■ **Exercise aim**: Nothing but the pictures may be left out. Restate the rest of the entries word for word.

╔══

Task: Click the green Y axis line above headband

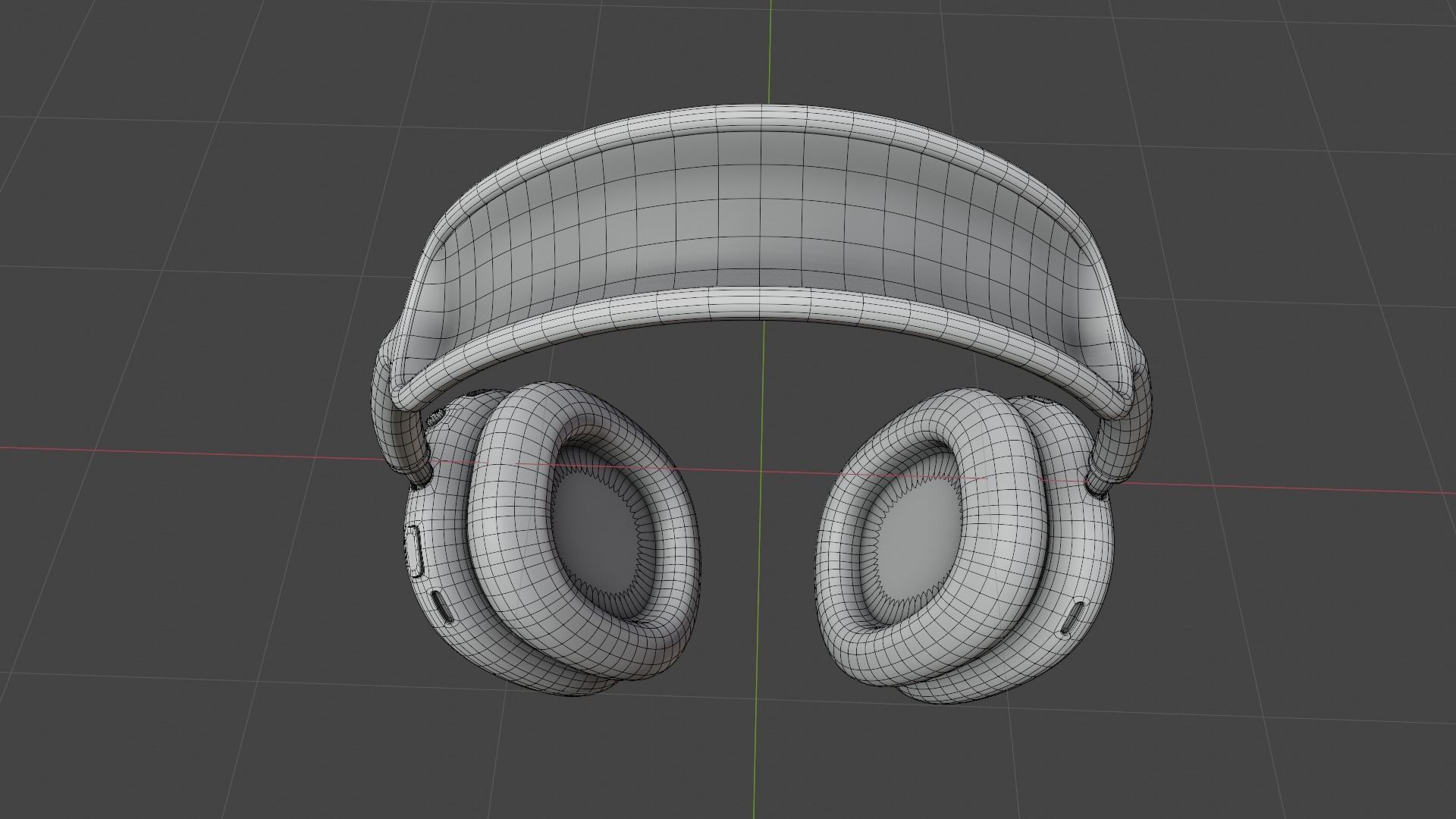Action: [770, 53]
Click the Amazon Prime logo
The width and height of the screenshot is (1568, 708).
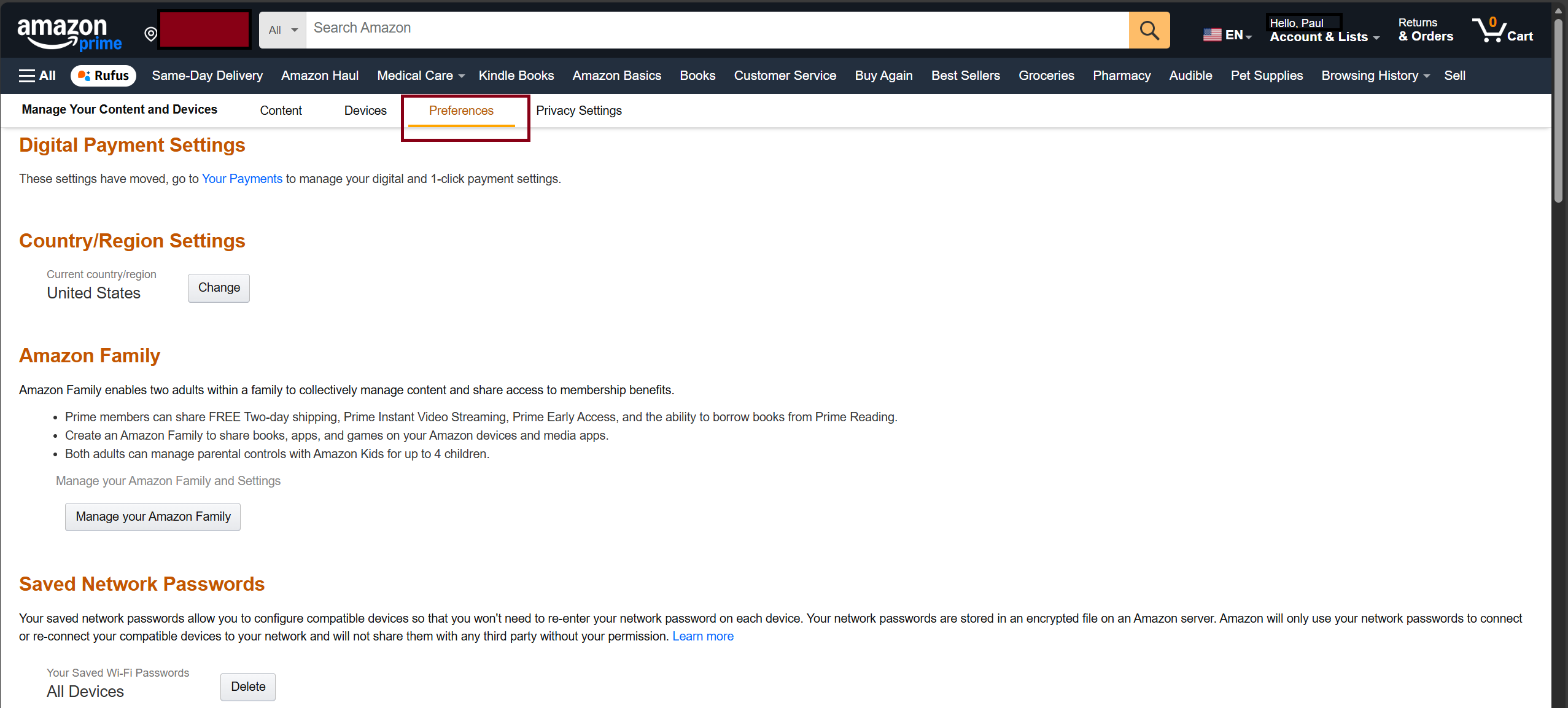coord(69,33)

╚══

■ **Solved problem**:
Task: Click the green Y axis line above headband

Action: [770, 53]
Click the Amazon Prime logo
The width and height of the screenshot is (1568, 708).
coord(69,33)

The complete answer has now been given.